For the last 20 years, PhemPhat Entertainment Group’s Ebonnie Rowe has channeled her time, energy and (when necessary) money into Honey Jam, an annual, multicultural, genre-straddling music showcase designed to nurture and promote female talent. But Rowe, who calls herself Honey Jam’s “queen bee,” admits that when she held her first event in 1995, she thought it would be a one-off.

“It really started by accident,” she says, thinking back to the origins of an event that has kick-started the careers of hundreds of women, including Nelly Furtado, Jully Black, Divine Brown and Kellylee Evans. At the time, Rowe was running a mentoring program for at-risk youth in Toronto. She was troubled by some of the language and misogynistic attitudes her young charges were picking up in the mainstream rap and hip-hop music at the time. “There were no ‘clean’ versions of the songs – so these kids were hearing this stuff and repeating it,” she recalls.

“People really seemed to like it. They kept saying ‘When is the next one?’”

Frustrated, Rowe took her concerns to a local DJ, who in turn invited her to produce a radio special exploring the portrayal of women in hip-hop music. A magazine editor who heard the special, then invited Rowe to edit an all-female edition of a now defunct hip-hop magazine called Mic Check. The party held to celebrate the magazine’s release was called ‘Honey Jam.’ It featured female DJs and MCs, among other performers.

Though Rowe was content to return to her day job after the event’s success, it was clear she’d struck a chord. “I had just opened my mouth because I had seen something I didn’t like,” she says, “but people really seemed to like it. They kept saying ‘when is the next one?’  Though she had no training or experience in the music industry, Rowe decided it was an opportunity worth pursuing.

At least 100 women performing everything from jazz to gospel to rock to pop now audition to be part of the annual Honey Jam showcase each year, with 15 or 20 ultimately selected. Rowe stresses that once the young women (generally ranging in age from 17-24) have made the cut, the competition aspect is over. They then take part in a series of industry workshops and other development initiatives as they work towards a summer concert. “The girls all bond together,” she says. “It warms my heart.”

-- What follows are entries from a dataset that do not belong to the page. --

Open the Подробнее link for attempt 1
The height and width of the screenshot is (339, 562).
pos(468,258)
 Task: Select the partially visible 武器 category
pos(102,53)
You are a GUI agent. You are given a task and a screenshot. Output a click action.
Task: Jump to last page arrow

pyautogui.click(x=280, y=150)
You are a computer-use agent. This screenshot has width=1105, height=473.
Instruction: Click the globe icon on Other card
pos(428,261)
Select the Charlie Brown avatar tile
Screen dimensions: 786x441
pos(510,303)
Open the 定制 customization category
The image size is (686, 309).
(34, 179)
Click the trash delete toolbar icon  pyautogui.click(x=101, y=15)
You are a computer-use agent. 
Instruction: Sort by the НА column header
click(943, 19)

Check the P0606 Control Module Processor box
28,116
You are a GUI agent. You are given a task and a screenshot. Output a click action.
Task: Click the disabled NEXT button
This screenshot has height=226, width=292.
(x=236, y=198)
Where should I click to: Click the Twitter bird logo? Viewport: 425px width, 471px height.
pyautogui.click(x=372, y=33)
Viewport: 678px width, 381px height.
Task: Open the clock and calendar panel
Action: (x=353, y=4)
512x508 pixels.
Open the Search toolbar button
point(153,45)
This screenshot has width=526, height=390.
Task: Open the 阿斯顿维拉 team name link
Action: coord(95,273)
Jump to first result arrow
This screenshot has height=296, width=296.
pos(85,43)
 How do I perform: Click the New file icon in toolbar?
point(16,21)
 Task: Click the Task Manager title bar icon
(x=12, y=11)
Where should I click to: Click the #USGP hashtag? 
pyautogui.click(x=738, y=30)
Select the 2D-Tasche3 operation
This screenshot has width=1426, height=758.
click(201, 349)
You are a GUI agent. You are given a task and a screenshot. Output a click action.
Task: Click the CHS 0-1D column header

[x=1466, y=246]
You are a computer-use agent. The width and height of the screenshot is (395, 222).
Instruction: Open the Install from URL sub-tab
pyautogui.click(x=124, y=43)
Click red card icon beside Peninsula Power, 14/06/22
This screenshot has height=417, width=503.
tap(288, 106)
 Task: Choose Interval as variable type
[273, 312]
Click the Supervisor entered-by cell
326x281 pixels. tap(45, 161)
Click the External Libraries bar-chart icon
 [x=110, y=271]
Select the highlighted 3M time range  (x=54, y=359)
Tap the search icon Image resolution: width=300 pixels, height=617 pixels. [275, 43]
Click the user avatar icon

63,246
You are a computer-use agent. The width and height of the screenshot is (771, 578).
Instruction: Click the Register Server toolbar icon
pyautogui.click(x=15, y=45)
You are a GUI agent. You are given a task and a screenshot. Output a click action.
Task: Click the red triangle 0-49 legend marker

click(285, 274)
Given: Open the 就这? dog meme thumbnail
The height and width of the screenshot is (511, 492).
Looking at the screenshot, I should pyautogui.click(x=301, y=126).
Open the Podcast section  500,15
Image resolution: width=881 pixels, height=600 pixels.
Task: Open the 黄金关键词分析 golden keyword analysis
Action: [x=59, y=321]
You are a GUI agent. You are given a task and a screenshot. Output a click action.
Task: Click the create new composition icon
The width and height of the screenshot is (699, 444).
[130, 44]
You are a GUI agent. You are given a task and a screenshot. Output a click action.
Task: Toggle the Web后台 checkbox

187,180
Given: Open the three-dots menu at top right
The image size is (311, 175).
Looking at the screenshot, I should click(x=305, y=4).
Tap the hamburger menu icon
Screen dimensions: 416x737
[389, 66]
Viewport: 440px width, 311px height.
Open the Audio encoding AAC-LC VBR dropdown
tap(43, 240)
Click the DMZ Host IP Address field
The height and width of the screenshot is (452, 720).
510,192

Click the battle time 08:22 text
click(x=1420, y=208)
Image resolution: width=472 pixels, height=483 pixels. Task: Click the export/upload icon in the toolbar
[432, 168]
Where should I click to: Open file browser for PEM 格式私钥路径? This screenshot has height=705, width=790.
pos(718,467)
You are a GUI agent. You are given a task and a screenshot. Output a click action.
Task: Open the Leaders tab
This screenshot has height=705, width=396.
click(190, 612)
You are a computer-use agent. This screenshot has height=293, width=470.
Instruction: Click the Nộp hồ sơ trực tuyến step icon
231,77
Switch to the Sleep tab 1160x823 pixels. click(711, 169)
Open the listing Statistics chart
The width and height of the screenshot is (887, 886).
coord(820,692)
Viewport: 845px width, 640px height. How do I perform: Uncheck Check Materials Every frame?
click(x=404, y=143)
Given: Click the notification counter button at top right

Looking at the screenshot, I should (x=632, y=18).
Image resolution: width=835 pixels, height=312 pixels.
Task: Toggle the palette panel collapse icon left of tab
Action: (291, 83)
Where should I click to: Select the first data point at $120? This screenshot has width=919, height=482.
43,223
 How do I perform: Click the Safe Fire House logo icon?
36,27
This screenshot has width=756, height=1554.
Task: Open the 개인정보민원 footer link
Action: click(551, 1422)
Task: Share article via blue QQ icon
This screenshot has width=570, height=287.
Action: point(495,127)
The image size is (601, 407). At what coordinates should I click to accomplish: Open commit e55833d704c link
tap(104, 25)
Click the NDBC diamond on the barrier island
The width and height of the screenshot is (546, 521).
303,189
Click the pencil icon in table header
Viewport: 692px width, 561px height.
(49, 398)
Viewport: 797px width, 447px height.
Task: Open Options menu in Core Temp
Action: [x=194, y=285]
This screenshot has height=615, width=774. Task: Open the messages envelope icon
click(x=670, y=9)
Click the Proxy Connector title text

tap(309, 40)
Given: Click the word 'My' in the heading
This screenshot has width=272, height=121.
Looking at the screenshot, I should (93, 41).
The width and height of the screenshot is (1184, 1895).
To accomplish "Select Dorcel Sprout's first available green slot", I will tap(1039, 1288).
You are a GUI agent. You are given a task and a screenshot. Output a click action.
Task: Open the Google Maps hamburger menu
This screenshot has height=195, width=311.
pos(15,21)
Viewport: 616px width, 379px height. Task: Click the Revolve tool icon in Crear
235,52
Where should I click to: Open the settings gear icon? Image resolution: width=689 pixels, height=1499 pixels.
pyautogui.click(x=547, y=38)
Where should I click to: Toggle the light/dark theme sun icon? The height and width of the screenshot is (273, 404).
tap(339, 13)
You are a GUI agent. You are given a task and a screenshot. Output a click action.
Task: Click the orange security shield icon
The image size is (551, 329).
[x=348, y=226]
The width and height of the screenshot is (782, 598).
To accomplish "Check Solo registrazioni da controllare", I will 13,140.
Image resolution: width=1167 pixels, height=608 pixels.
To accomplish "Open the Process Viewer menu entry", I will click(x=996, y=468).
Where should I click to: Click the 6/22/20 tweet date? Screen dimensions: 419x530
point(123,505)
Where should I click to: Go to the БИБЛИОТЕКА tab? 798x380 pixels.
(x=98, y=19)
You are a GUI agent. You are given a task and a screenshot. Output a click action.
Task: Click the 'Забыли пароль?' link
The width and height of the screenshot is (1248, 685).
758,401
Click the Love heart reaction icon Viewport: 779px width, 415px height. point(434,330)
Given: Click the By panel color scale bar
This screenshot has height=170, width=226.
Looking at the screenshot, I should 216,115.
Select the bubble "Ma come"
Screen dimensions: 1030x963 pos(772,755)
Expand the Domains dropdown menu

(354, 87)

With Honey Jam’s 20th anniversary on the horizon, Rowe admits that finances are still the biggest challenge as she works to keep the event afloat – no matter how much the showcase has become a destination for talent seekers looking for the next big thing. But looking back, Rowe says that it has been the successes of her alumni that have made it all the work worthwhile. “I’ve burned the candle at both ends for a long time, but I do feel a huge sense of accomplishment and fulfillment,” she says. “It’s really the reason I keep going.”